■ DATA TO EXAMINE ■

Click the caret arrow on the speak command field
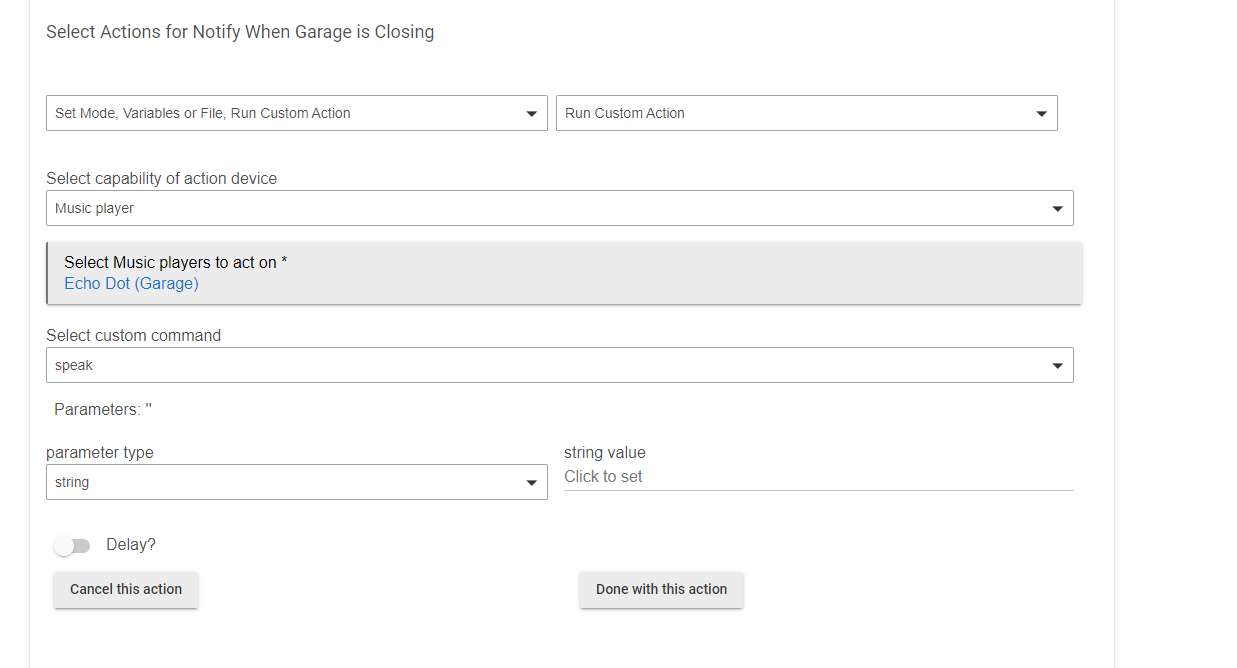This screenshot has width=1237, height=668. [1057, 366]
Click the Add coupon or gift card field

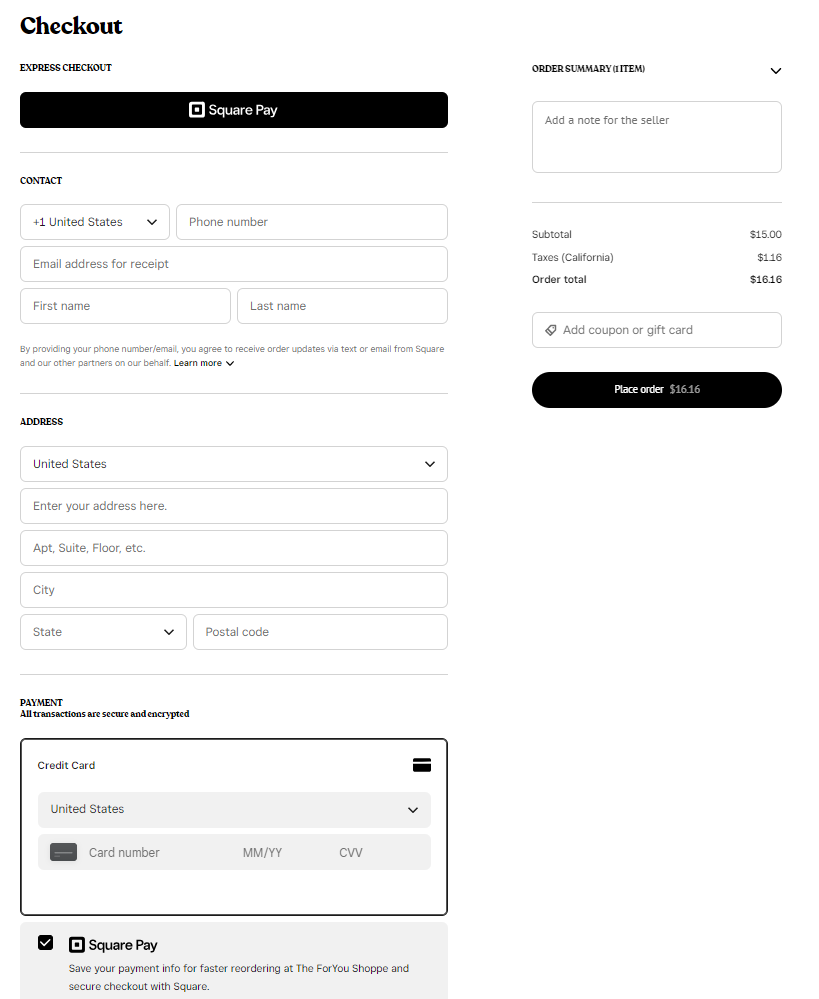point(665,330)
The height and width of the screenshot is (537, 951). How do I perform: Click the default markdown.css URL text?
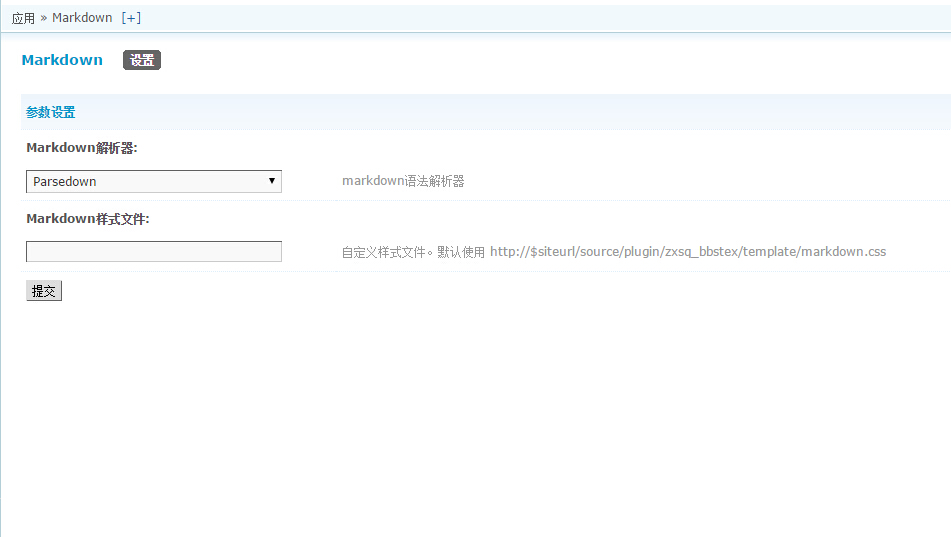[x=687, y=252]
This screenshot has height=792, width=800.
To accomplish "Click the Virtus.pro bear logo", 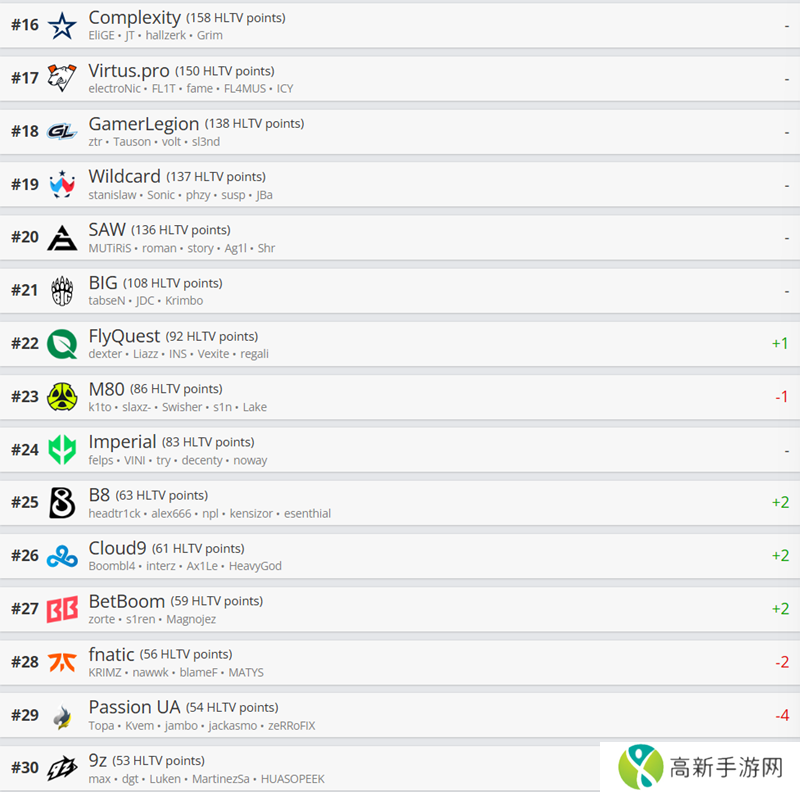I will 62,78.
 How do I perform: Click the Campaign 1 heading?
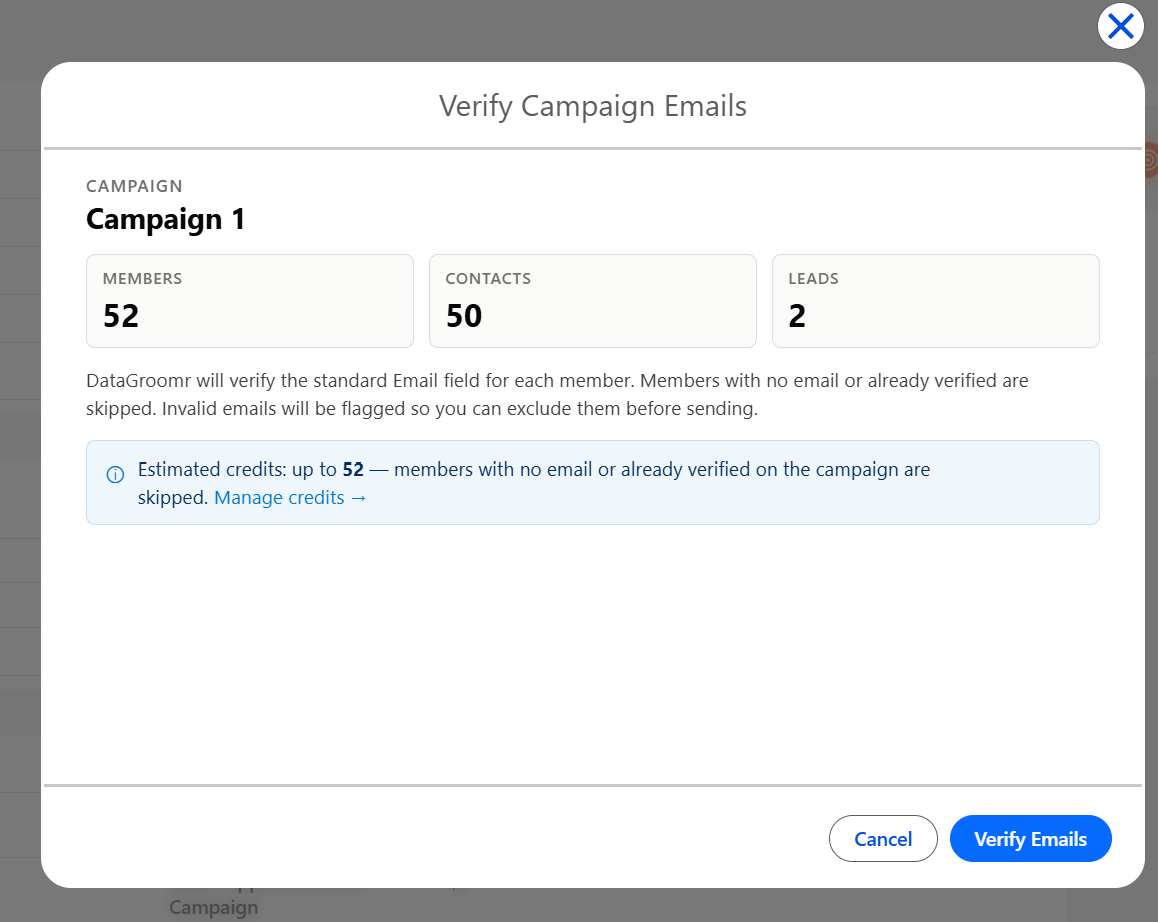(165, 219)
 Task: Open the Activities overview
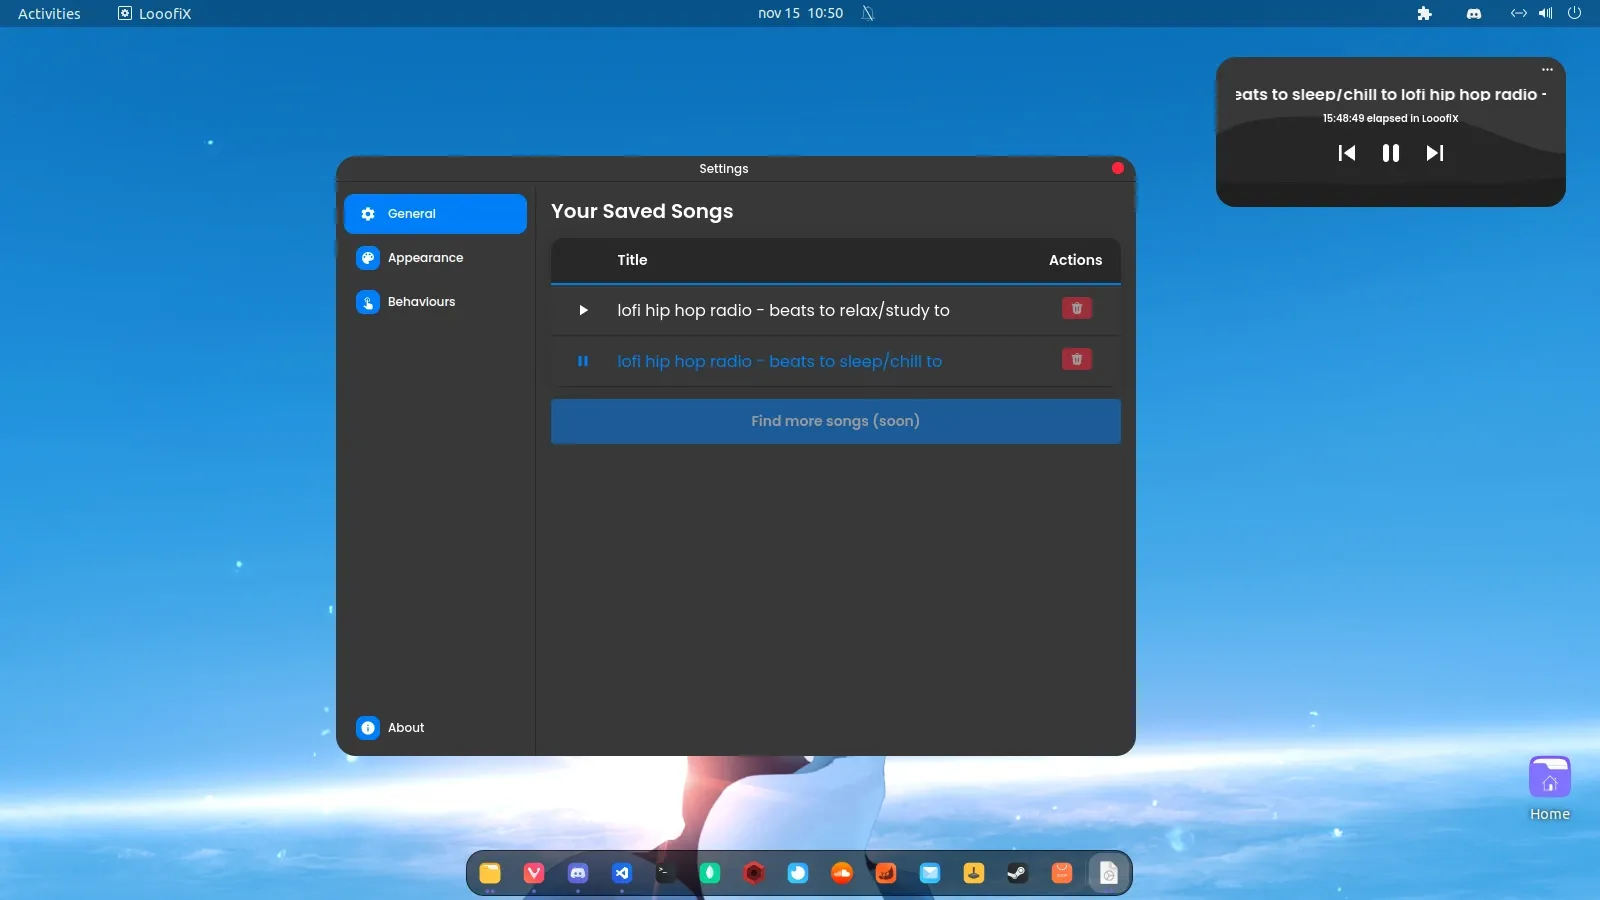49,14
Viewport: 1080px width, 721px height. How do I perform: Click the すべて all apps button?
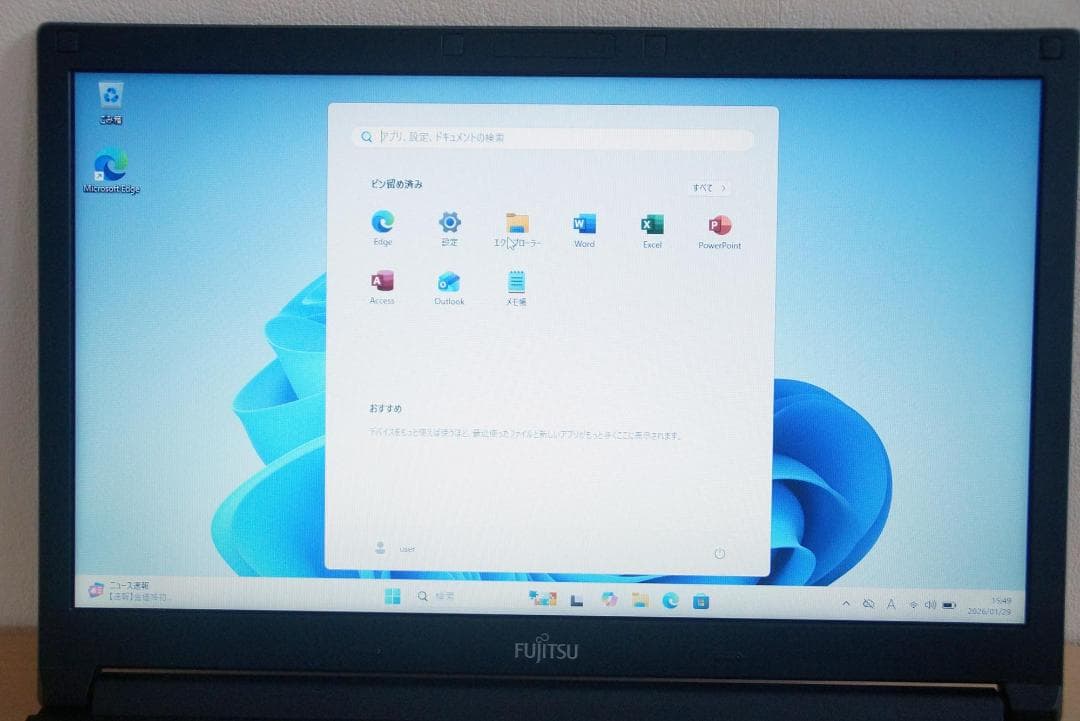coord(709,188)
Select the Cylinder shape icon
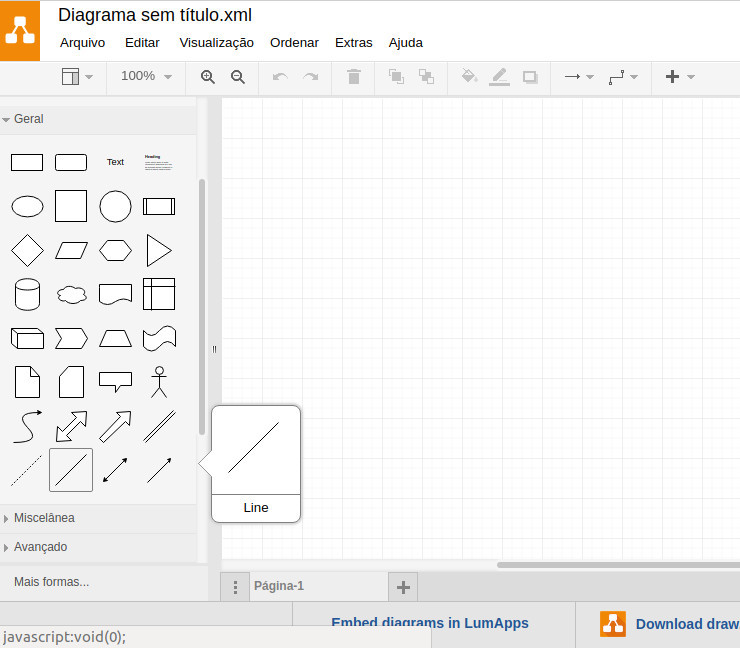 (x=27, y=294)
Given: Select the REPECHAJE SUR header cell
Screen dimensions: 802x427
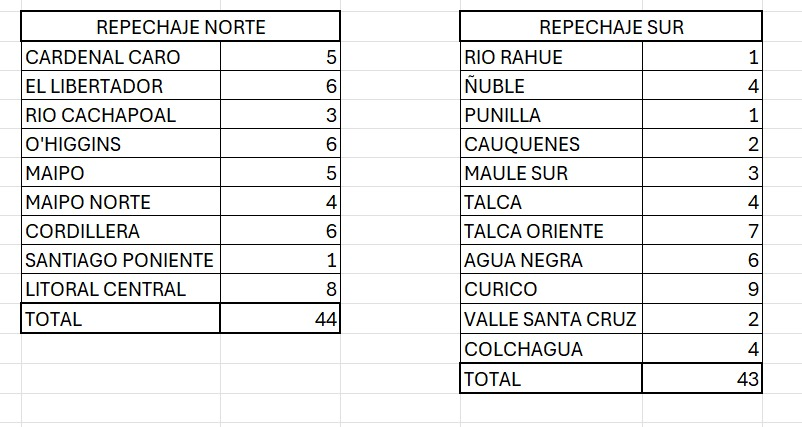Looking at the screenshot, I should point(611,27).
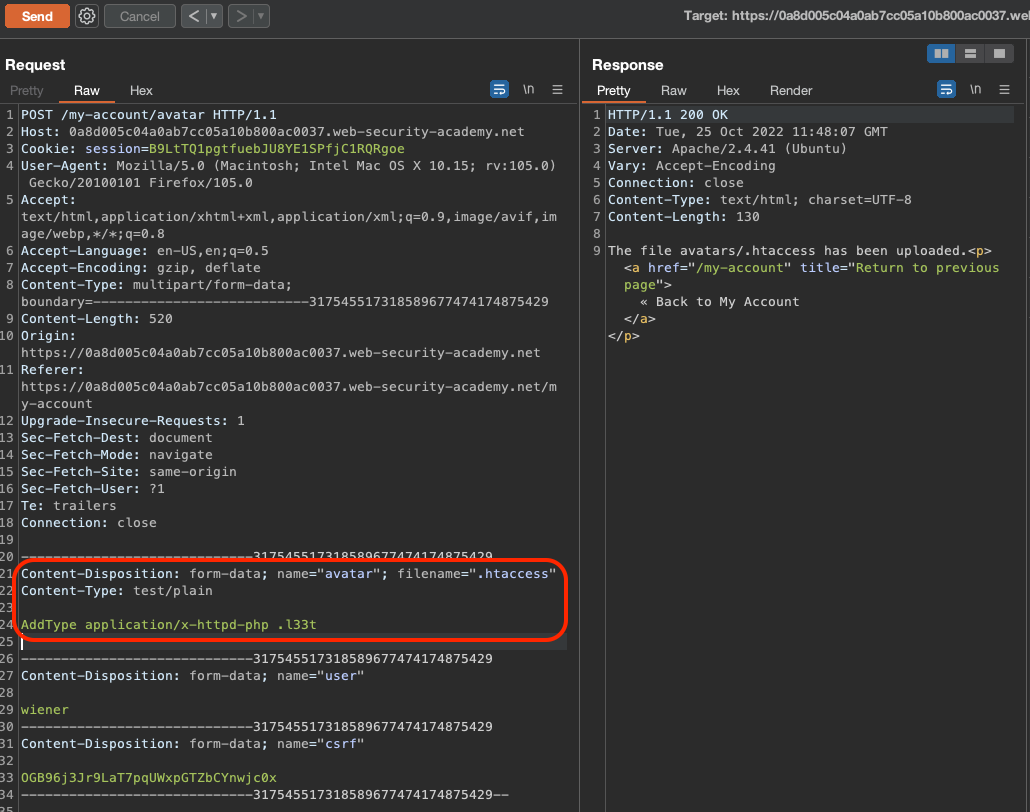Screen dimensions: 1030x812
Task: Switch to side-by-side split layout
Action: (x=941, y=53)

■ WHAT YOU WILL DO ■
Working from the line with "Given: Select the REPECHAJE SUR header cell" to the last line of the material above, repeat each line exactly and leave out the pictures.

■ OUTPUT OF THE EXERCISE ■
Given: Select the REPECHAJE SUR header cell
Screen dimensions: 802x427
Looking at the screenshot, I should point(611,27).
Screen dimensions: 1030x812
Task: Switch to side-by-side split layout
Action: (x=941, y=53)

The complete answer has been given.